Wang Guixin, Cao Junming, Zhu Yuxin, Wang Shuo, Li Yingxi, Yu Yue, Tian Yao, Cao Xuchen, Wang Xin
The First Department of Breast Cancer, Key Laboratory of Cancer Prevention and Therapy, Tianjin's Clinical Research Center for Cancer, National Clinical Research Center for Cancer, Key Laboratory of Breast Cancer Prevention and Therapy, Tianjin Medical University Cancer Institute and Hospital, Tianjin Medical University, Tianjin, 300060, China.
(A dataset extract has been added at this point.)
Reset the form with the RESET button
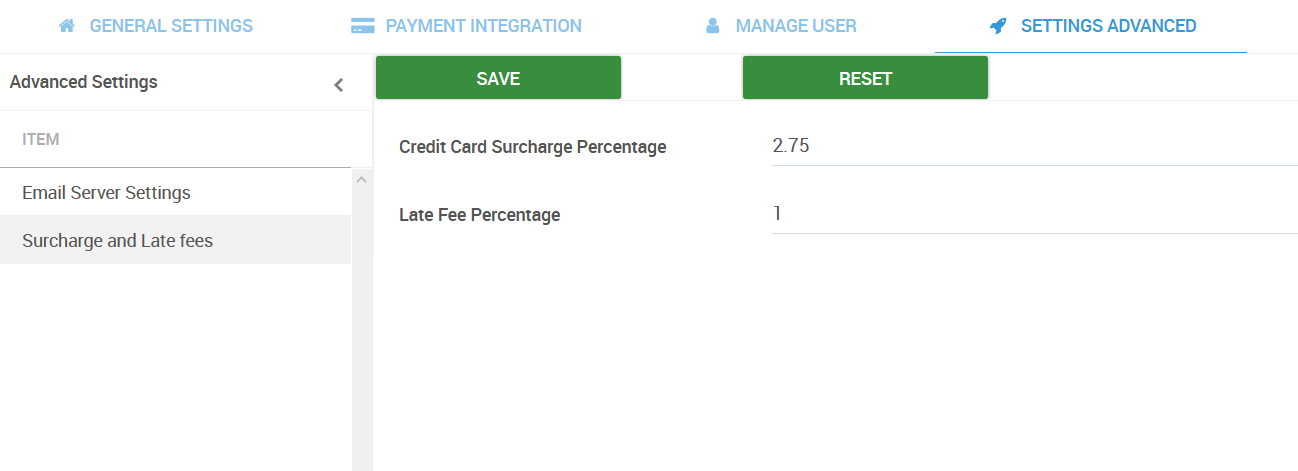Viewport: 1298px width, 471px height. click(x=865, y=78)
Tianjin Medical University, Tianjin, 300070, China.
J Cancer. 2025 Jun 12;16(9):2800-2811. doi: 10.7150/jca.113348. eCollection 2025.
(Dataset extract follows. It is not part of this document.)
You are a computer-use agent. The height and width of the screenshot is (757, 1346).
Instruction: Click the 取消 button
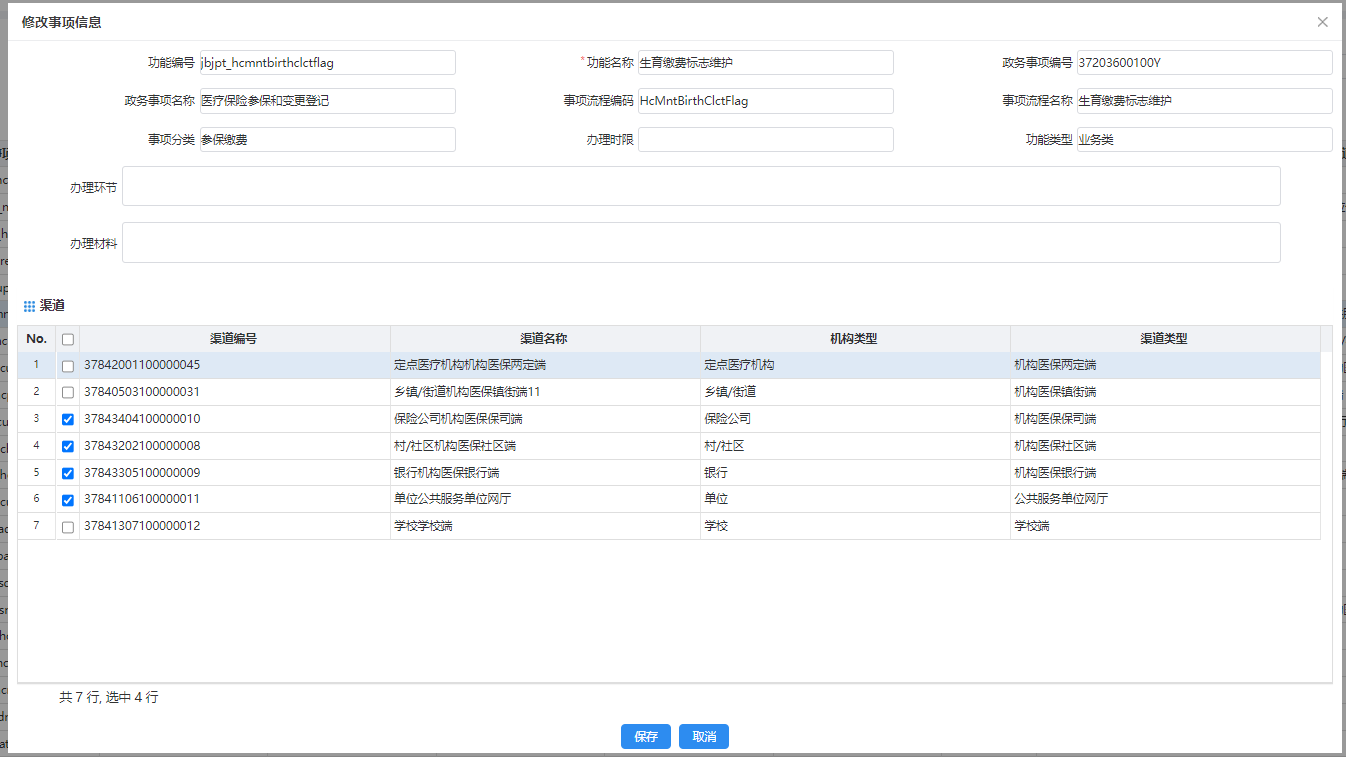(704, 737)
Breast cancer has become one of the most common malignant tumors in women. Although the emergence of molecular typing has greatly improved the prognosis of breast cancer patients, some patients still face drug resistance, recurrence and metastasis. At present, the development of effective biomarkers is still an important direction of breast cancer research. This study aims to provide new ideas for individualized treatment of breast cancer by identifying new biomarkers and constructing models to predict the prognosis of breast cancer patients. In this study, seven tumor-dependent genes associated with tumor proliferation were identified through the combined analysis of bulk-RNA sequencing and CRISPR-CAS9, and the mechanism of their potential promotion of tumor proliferation was initially analyzed. Immune infiltration analysis suggested these genes may be associated with the formation of immunosuppressive microenvironment. In addition, we constructed a gene signature based on seven genes that can predict prognostic risk in patients with breast cancer. The group with higher signature scores was associated with more GATA3 somatic mutations. Finally, we screened potential drugs suitable for high-risk groups to improve their outcomes. Our study provides potential therapeutic targets as well as individualized treatment strategies for breast cancer.
乳腺癌已成为女性最常见的恶性肿瘤之一。尽管分子分型的出现极大地改善了乳腺癌患者的预后,但仍有一些患者面临耐药、复发和转移问题。目前,开发有效的生物标志物仍是乳腺癌研究的一个重要方向。本研究旨在通过鉴定新的生物标志物并构建预测乳腺癌患者预后的模型,为乳腺癌的个体化治疗提供新思路。在本研究中,通过对批量RNA测序和CRISPR-CAS9的联合分析,鉴定出七个与肿瘤增殖相关的肿瘤依赖性基因,并初步分析了它们潜在促进肿瘤增殖的机制。免疫浸润分析表明这些基因可能与免疫抑制微环境的形成有关。此外,我们基于七个基因构建了一个基因特征,可预测乳腺癌患者的预后风险。特征评分较高的组与更多的GATA3体细胞突变相关。最后,我们筛选了适合高危组的潜在药物以改善其预后。我们的研究为乳腺癌提供了潜在的治疗靶点以及个体化治疗策略。